----- SUPPLIED DATA

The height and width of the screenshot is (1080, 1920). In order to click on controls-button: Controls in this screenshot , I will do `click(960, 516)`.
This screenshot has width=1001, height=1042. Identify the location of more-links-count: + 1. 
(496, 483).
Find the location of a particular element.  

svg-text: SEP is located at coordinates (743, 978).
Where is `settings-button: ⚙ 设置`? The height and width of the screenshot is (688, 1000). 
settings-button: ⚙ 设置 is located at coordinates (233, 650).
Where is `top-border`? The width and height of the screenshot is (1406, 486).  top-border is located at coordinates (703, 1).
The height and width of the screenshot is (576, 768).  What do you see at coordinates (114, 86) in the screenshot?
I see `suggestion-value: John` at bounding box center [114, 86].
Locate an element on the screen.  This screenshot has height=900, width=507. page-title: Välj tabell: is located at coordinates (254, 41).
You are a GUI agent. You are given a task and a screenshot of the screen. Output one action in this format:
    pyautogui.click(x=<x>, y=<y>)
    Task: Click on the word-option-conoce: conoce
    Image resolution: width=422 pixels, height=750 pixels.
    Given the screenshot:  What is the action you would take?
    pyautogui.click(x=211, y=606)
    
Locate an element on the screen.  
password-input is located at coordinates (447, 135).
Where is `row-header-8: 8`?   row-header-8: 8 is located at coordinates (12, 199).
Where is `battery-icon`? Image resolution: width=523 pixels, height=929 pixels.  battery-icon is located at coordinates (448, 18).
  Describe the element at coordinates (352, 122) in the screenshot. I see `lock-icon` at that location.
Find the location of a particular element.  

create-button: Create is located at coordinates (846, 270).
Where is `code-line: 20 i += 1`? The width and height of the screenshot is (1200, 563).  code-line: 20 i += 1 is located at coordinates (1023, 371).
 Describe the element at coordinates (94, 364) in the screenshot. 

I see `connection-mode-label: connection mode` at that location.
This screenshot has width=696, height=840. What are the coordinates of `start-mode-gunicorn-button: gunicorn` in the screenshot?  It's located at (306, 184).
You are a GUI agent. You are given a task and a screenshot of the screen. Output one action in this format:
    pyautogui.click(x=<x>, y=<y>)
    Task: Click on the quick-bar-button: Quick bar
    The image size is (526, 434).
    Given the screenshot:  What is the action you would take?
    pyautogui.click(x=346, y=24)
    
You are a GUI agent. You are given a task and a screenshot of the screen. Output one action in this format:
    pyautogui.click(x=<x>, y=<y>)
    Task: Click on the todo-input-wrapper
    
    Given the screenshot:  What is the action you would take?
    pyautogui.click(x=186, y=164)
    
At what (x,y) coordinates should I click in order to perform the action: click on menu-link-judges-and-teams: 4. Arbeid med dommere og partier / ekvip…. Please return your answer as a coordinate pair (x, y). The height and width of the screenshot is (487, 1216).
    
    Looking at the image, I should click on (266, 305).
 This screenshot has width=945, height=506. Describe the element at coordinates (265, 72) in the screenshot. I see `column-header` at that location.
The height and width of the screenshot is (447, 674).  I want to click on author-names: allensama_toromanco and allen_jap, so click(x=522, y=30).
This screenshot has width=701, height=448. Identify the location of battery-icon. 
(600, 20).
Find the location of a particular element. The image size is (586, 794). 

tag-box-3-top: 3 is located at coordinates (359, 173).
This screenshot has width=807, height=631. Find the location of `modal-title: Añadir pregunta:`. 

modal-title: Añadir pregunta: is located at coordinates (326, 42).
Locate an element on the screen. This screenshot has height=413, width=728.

----------

- EXERCISE INSTRUCTIONS: Edit the entries above so that "GUI agent" becomes "desktop assistant" everywhere, leaving all other text unchanged.

- SOLVED PROBLEM:
The height and width of the screenshot is (1080, 1920). In order to click on controls-button: Controls in this screenshot , I will do `click(960, 516)`.
This screenshot has width=1001, height=1042. Identify the location of more-links-count: + 1. 
(496, 483).
Find the location of a particular element.  

svg-text: SEP is located at coordinates (743, 978).
Where is `settings-button: ⚙ 设置`? The height and width of the screenshot is (688, 1000). 
settings-button: ⚙ 设置 is located at coordinates (233, 650).
Where is `top-border`? The width and height of the screenshot is (1406, 486).  top-border is located at coordinates (703, 1).
The height and width of the screenshot is (576, 768).  What do you see at coordinates (114, 86) in the screenshot?
I see `suggestion-value: John` at bounding box center [114, 86].
Locate an element on the screen.  This screenshot has height=900, width=507. page-title: Välj tabell: is located at coordinates (254, 41).
You are a desktop assistant. You are given a task and a screenshot of the screen. Output one action in this format:
    pyautogui.click(x=<x>, y=<y>)
    Task: Click on the word-option-conoce: conoce
    Image resolution: width=422 pixels, height=750 pixels.
    Given the screenshot:  What is the action you would take?
    pyautogui.click(x=211, y=606)
    
Locate an element on the screen.  
password-input is located at coordinates (447, 135).
Where is `row-header-8: 8`?   row-header-8: 8 is located at coordinates (12, 199).
Where is `battery-icon`? Image resolution: width=523 pixels, height=929 pixels.  battery-icon is located at coordinates (448, 18).
  Describe the element at coordinates (352, 122) in the screenshot. I see `lock-icon` at that location.
Find the location of a particular element.  

create-button: Create is located at coordinates (846, 270).
Where is `code-line: 20 i += 1`? The width and height of the screenshot is (1200, 563).  code-line: 20 i += 1 is located at coordinates (1023, 371).
 Describe the element at coordinates (94, 364) in the screenshot. 

I see `connection-mode-label: connection mode` at that location.
This screenshot has width=696, height=840. What are the coordinates of `start-mode-gunicorn-button: gunicorn` in the screenshot?  It's located at (306, 184).
You are a desktop assistant. You are given a task and a screenshot of the screen. Output one action in this format:
    pyautogui.click(x=<x>, y=<y>)
    Task: Click on the quick-bar-button: Quick bar
    The image size is (526, 434).
    Given the screenshot:  What is the action you would take?
    pyautogui.click(x=346, y=24)
    
You are a desktop assistant. You are given a task and a screenshot of the screen. Output one action in this format:
    pyautogui.click(x=<x>, y=<y>)
    Task: Click on the todo-input-wrapper
    
    Given the screenshot:  What is the action you would take?
    pyautogui.click(x=186, y=164)
    
At what (x,y) coordinates should I click in order to perform the action: click on menu-link-judges-and-teams: 4. Arbeid med dommere og partier / ekvip…. Please return your answer as a coordinate pair (x, y). The height and width of the screenshot is (487, 1216).
    
    Looking at the image, I should click on (266, 305).
 This screenshot has width=945, height=506. Describe the element at coordinates (265, 72) in the screenshot. I see `column-header` at that location.
The height and width of the screenshot is (447, 674).  I want to click on author-names: allensama_toromanco and allen_jap, so click(x=522, y=30).
This screenshot has width=701, height=448. Identify the location of battery-icon. 
(600, 20).
Find the location of a particular element. The image size is (586, 794). 

tag-box-3-top: 3 is located at coordinates (359, 173).
This screenshot has width=807, height=631. Find the location of `modal-title: Añadir pregunta:`. 

modal-title: Añadir pregunta: is located at coordinates (326, 42).
Locate an element on the screen. This screenshot has height=413, width=728.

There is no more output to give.